Press Release

DBRS Assigns a Rating of BBB with a Stable Trend to Brookfield Property Partners L.P.’s Senior Unsecured Debt

Real Estate
May 02, 2018

DBRS Limited (DBRS) assigned a rating of BBB with a Stable trend to Brookfield Property Partners L.P.’s (BPP LP) Senior Unsecured Debt. As at May 1, 2018, BPP LP had no senior unsecured debt outstanding. If BPP LP were to issue Senior Unsecured Debt in the future, DBRS expects the issuance to be on terms and conditions consistent with market practice and satisfactory to DBRS. DBRS notes that the rating is based on the credit risk profile of the consolidated entity, including BPP LP and its subsidiaries (collectively, BPY). The rating takes into consideration BPY’s stand-alone credit risk profile, DBRS’s view of implicit support from Brookfield Asset Management Inc. (BAM, rated A (low) with a Stable trend by DBRS) and DBRS’s expectation of ongoing unmitigated structural subordination of BPP LP relative to its operating subsidiaries.

The stand-alone credit risk profile is supported by BPY’s institutional-quality core office and retail real estate assets, exceptional size and scale (F2017 EBITDA of $2.4 billion), global footprint with superior leadership in key markets, superior property and tenant diversification and strong ownership and corporate governance.
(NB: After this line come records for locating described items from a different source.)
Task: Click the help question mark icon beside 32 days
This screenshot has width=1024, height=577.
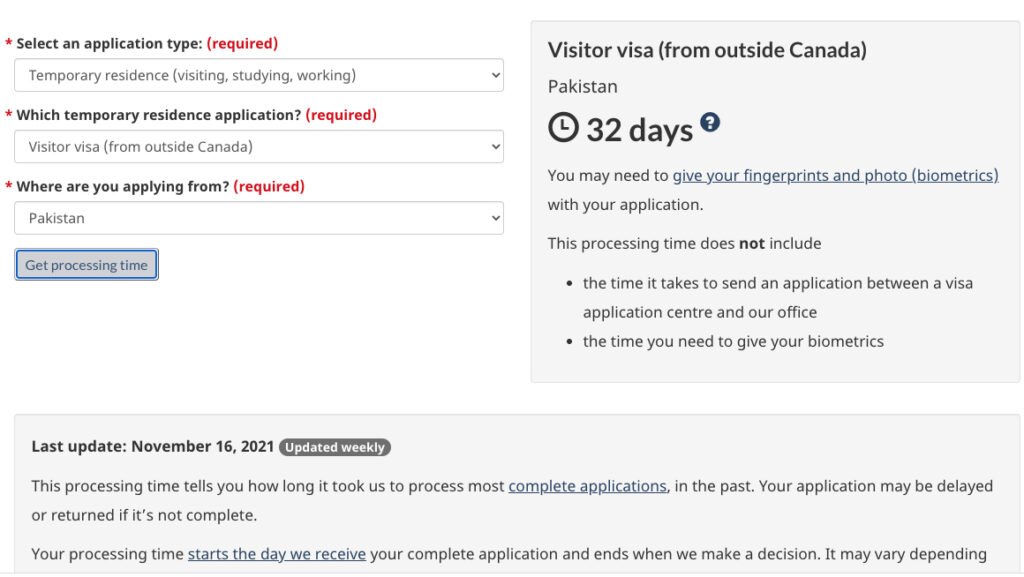Action: tap(710, 123)
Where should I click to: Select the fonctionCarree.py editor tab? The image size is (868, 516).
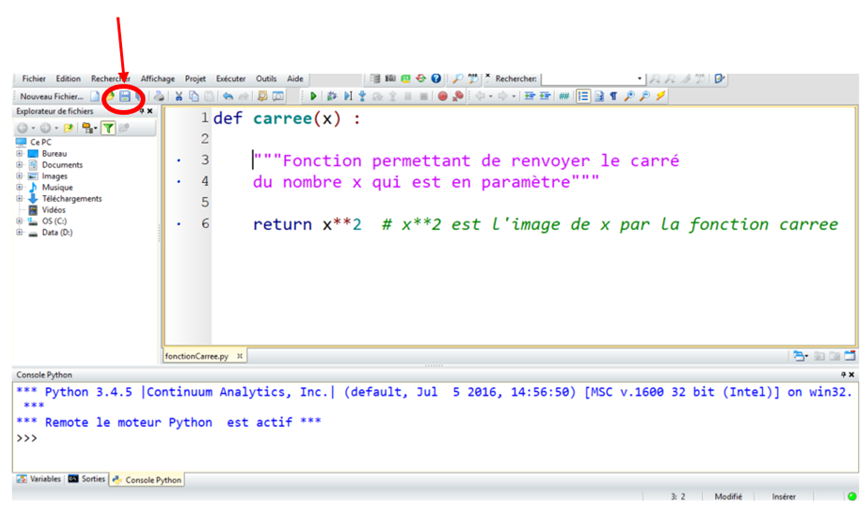coord(198,355)
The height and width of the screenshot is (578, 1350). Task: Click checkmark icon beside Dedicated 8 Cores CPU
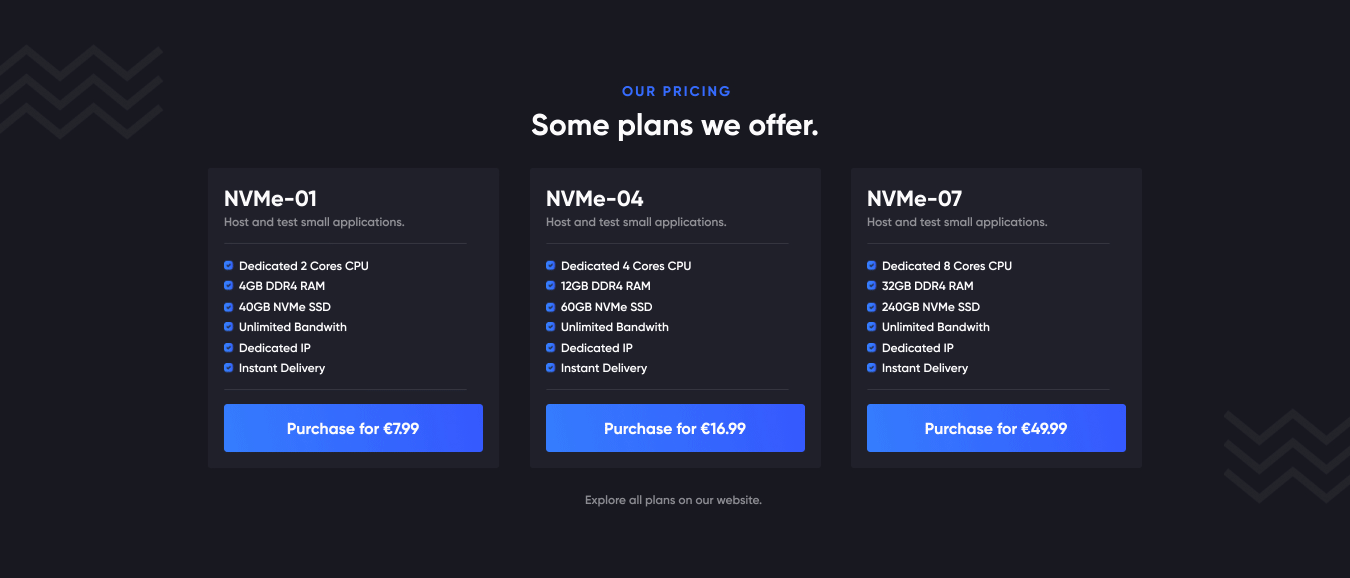(x=872, y=266)
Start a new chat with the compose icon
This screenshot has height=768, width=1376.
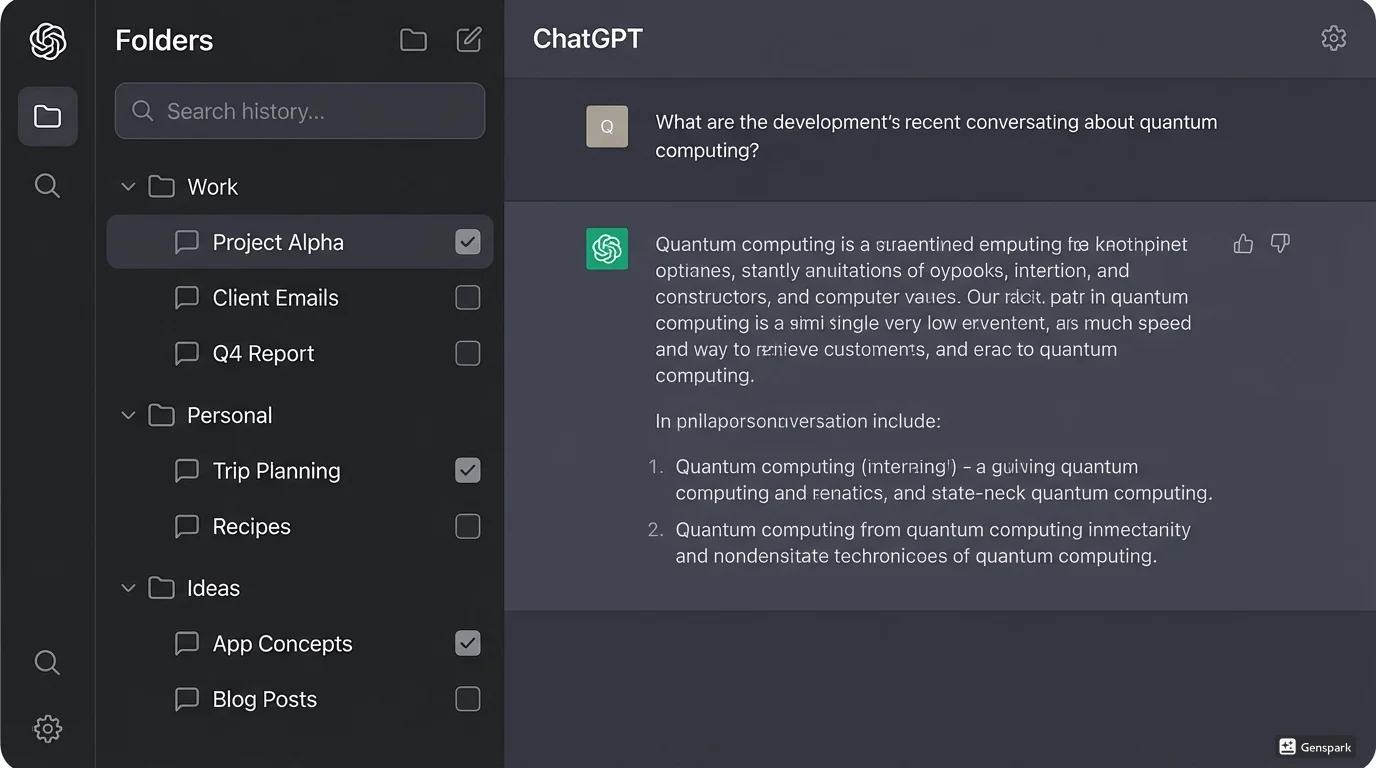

The stand-alone credit risk profile is constrained by BPY’s highly levered balance sheet (total debt-to-EBITDA of 14.9 times (x)), and a core retail segment with a relatively weaker lease maturity profile/tenant credit quality.

The Stable rating outlook takes into consideration DBRS’s current understanding of BPY’s agreement to acquire all of the outstanding common shares in GGP Inc. (GGP) that it does not already own (34% currently to 100% at close; subject to approval of GGP shareholders and expected to close in Q3 2018) and outstanding debt and reflects DBRS’s view that, in the near to medium term, BPY will generate moderate EBITDA growth primarily driven by annualized impacts of recent transactions and supported by the continued stability of income generated from institutional-quality office and retail assets. DBRS also expects that total debt-to-EBITDA will not significantly deteriorate further on a sustained basis and that Q1 2018 financial results will be generally consistent with recent past performance.

DBRS would consider a negative ration action should one or more of the following factors occur on a sustained basis: (1) EBITDA interest coverage (including capitalized interest) deteriorates below 1.35x, (2) DBRS changes its views on the level and strength of implicit support provided by BAM (e.g., if DBRS were to take a negative rating action on BAM) and (3) the operating environment deteriorates, leading to higher vacancy and declines in operating cash flow. Albeit less likely, DBRS would consider a positive rating action should BPY reduce outstanding debt and/or increase EBITDA such that taken together, the resulting EBITDA interest coverage (including capitalized interest) increases above 1.85x and total debt-to-EBITDA declines below 12.0x, on a sustained basis (including DBRS adjustments).

Notes:
All figures are in U.S. dollars at BPY’s proportionate interest unless otherwise noted.

The principal methodologies are Rating Entities in the Real Estate Industry (April 2018), DBRS Criteria: Guarantees and Other Forms of Support (January 2018), DBRS Criteria: Rating Corporate Holding Companies and Their Subsidiaries (December 2017) and DBRS Criteria: Preferred Share and Hybrid Security Criteria for Corporate Issuers (December 2017), which can be found on dbrs.com under Methodologies.

The rated entity or its related entities did participate in the rating process for this rating action. DBRS had access to the accounts and other relevant internal documents of the rated entity or its related entities in connection with this rating action.